* Выбранный текст:
******************************
Этот последний триумф случился, когда Моцарт уже чувствовал, что к нему прикасается рука смерти. Как бы подчеркивая иронию, группа венгерских дворян теперь гарантировала ему ежегодную подписку в тысячу флоринов, а амстердамский издатель предложил еще большую сумму за эксклюзивное право напечатать некоторые из его произведений. В сентябре он получил приглашение от Понте приехать в Лондон; он ответил: «Я бы с радостью последовал вашему совету, но как я могу?… Мое состояние говорит мне, что мой час пробил; я собираюсь расстаться с жизнью. Конец наступил прежде, чем я смог проявить свой талант. И все же жизнь была прекрасна».100
В последние месяцы жизни он отдавал свои иссякающие силы Реквиему. В течение нескольких недель он лихорадочно работал над ним. Когда жена попыталась обратить его к менее мрачным заботам, он сказал ей: «Я пишу этот Реквием для себя; он послужит мне заупокойной службой».101 Он сочинил Kyrie и части Dies Irae, Tuba Mirum, Rex Tremendae, Recordare, Confutatis, Lacrimosa, Domine и Hostias; эти фрагменты остались без правки и показывают беспорядочное состояние ума, которому грозил крах. Франц Ксавер Зюссмайр замечательно завершил Реквием.
******************************
* Записи данных:

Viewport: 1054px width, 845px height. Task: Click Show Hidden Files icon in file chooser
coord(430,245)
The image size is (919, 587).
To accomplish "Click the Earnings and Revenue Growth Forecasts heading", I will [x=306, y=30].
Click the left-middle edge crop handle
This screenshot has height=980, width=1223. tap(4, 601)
******************************
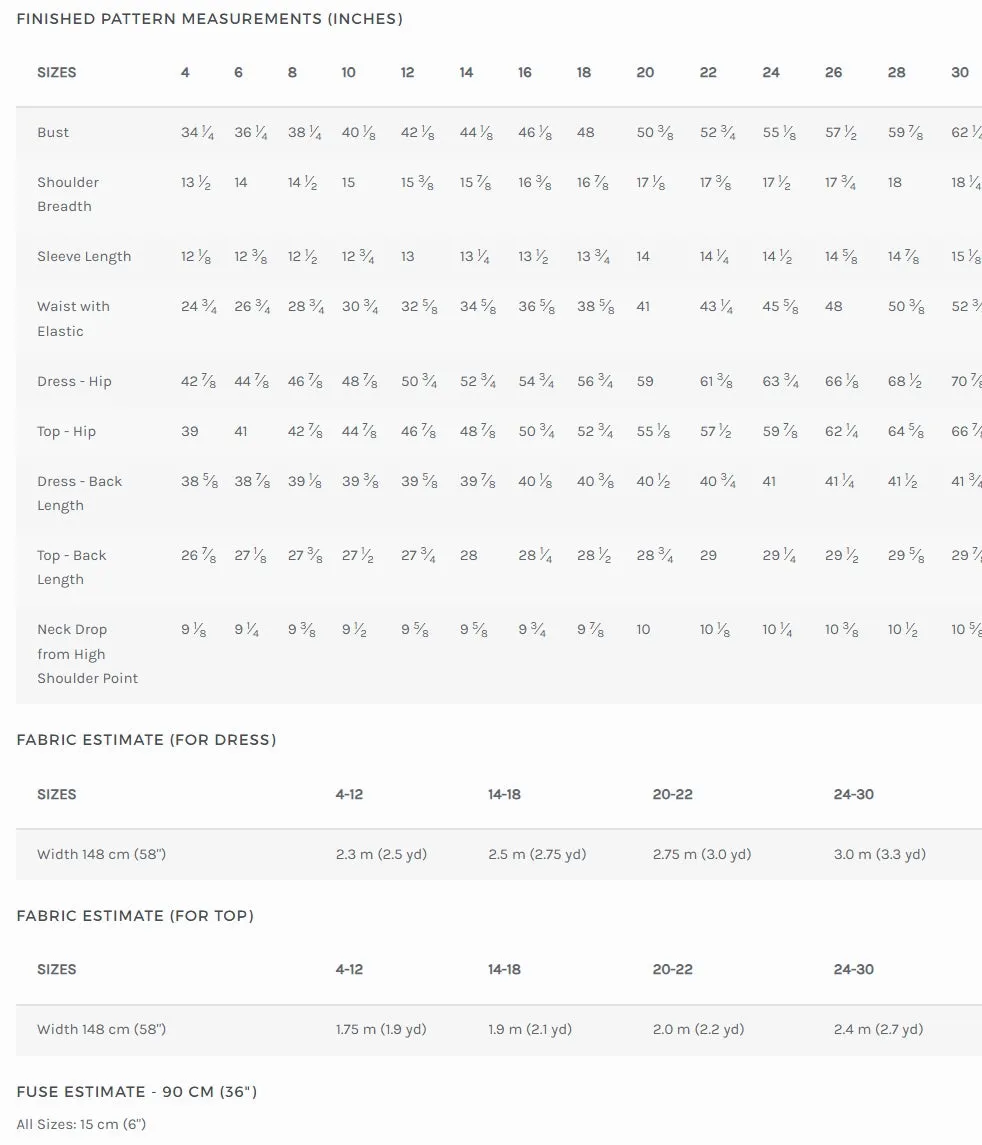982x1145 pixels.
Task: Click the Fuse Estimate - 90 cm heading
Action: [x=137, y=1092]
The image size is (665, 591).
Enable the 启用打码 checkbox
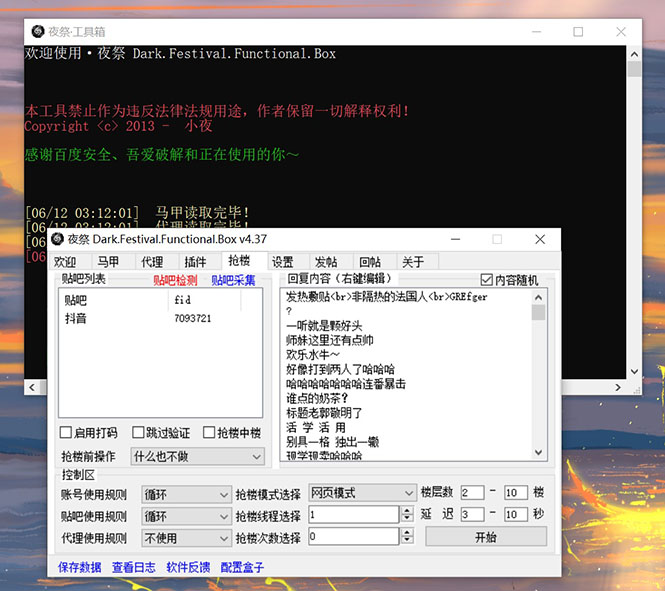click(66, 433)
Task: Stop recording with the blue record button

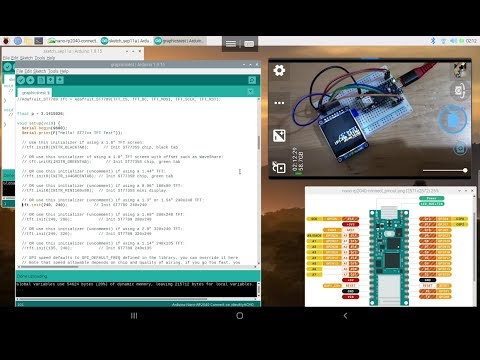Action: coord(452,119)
******************************
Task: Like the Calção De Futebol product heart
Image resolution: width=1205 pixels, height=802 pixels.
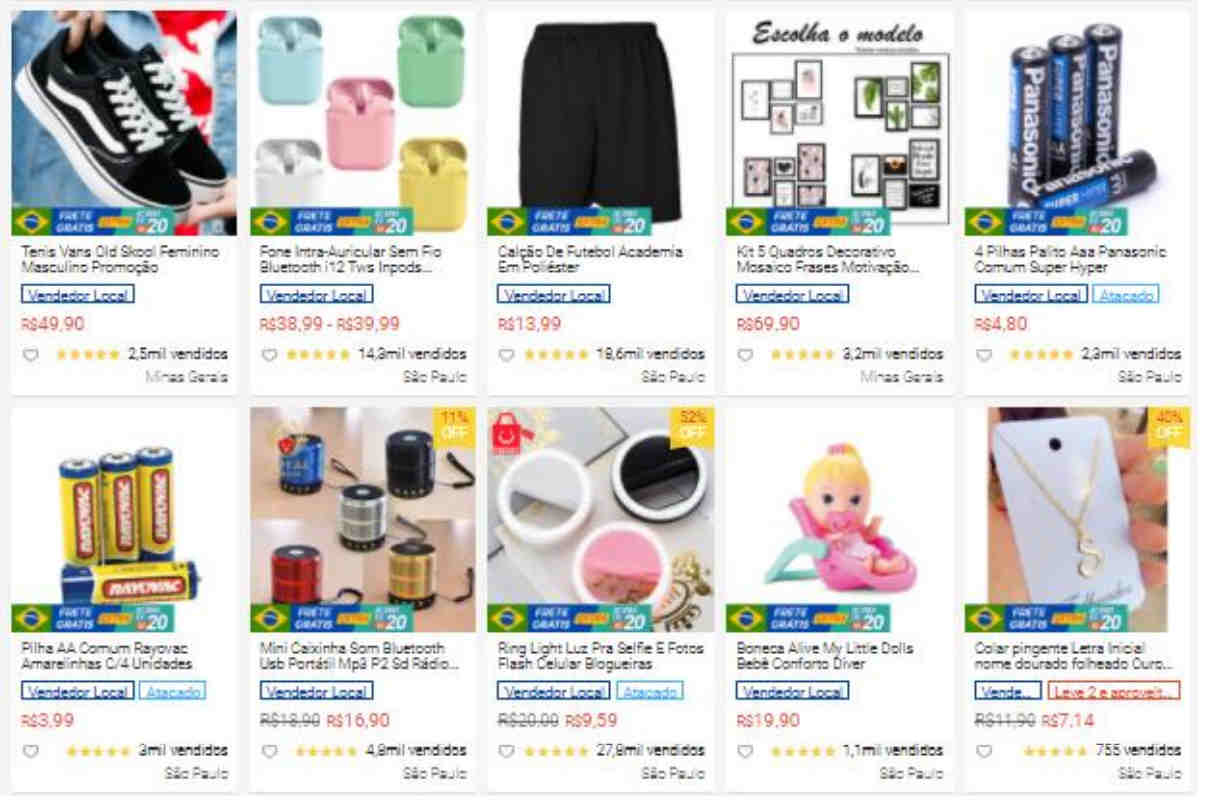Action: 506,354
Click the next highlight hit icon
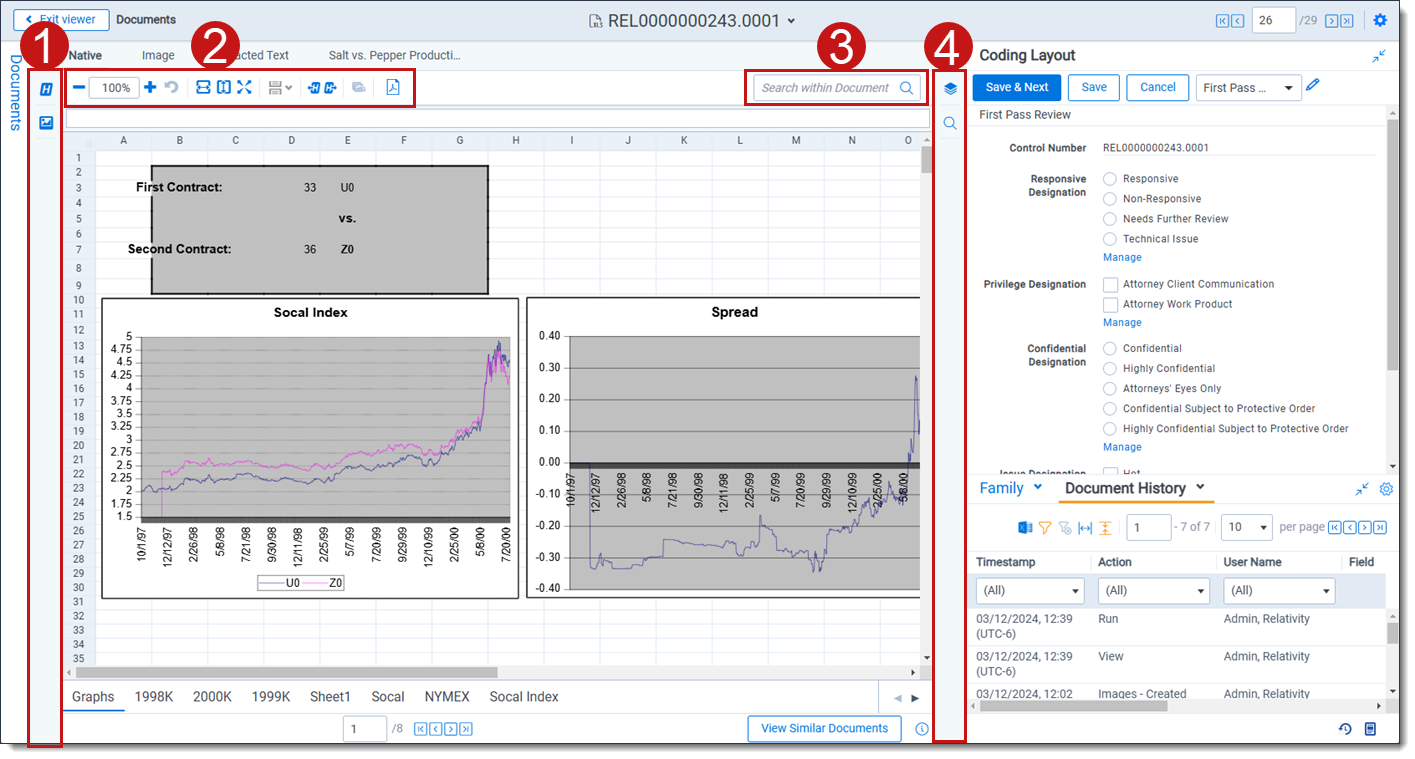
******************************
* Задания для выполнения:
a – Ответьте на вопросы по тексту о последних месяцах Моцарта:
(i) Какую сумму ежегодной подписки гарантировала Моцарту группа венгерских дворян?
(ii) Куда Понте пригласил Моцарта приехать?
(iii) Кто завершил Реквием?
b – Допишите следующую часть текста о последних месяцах Моцарта, начиная сразу после его последнего предложения.
Записи взяты из другого источника.

* Ваши ответы:
a –
(i) Тысячу флоринов.
(ii) В Лондон.
(iii) Франц Ксавер Зюссмайр.

b –
В ноябре руки и ноги Моцарта начали болезненно опухать, наступил частичный паралич. Ему пришлось лечь в постель. В те вечера, когда исполнялась «Волшебная флейта», он клал рядом с собой часы и в воображении следил за каждым актом, иногда напевая арии. В последний день он попросил партитуру Реквиема; он пел партию альта, мадам Шак — сопрано, Франц Хофер — тенор, герр Герль — бас; когда они дошли до «Лакримозы», Моцарт разрыдался. Он предсказал, что умрет этой ночью. Священник совершил последнее причастие. Ближе к вечеру Моцарт потерял сознание, но вскоре после полуночи открыл глаза; затем он отвернулся лицом к стене и вскоре перестал страдать (5 декабря 1791 года).
Ни жена, ни друзья не смогли устроить ему достойные похороны. Тело было освящено в церкви Святого Стефана 6 декабря и погребено на церковном дворе Святого Марка. Могила не была куплена; труп опустили в общий склеп, рассчитанный на пятнадцать или двадцать нищих. На этом месте не было ни креста, ни камня, и когда через несколько дней вдова пришла туда помолиться, никто не смог указать ей место, где покоятся останки Моцарта.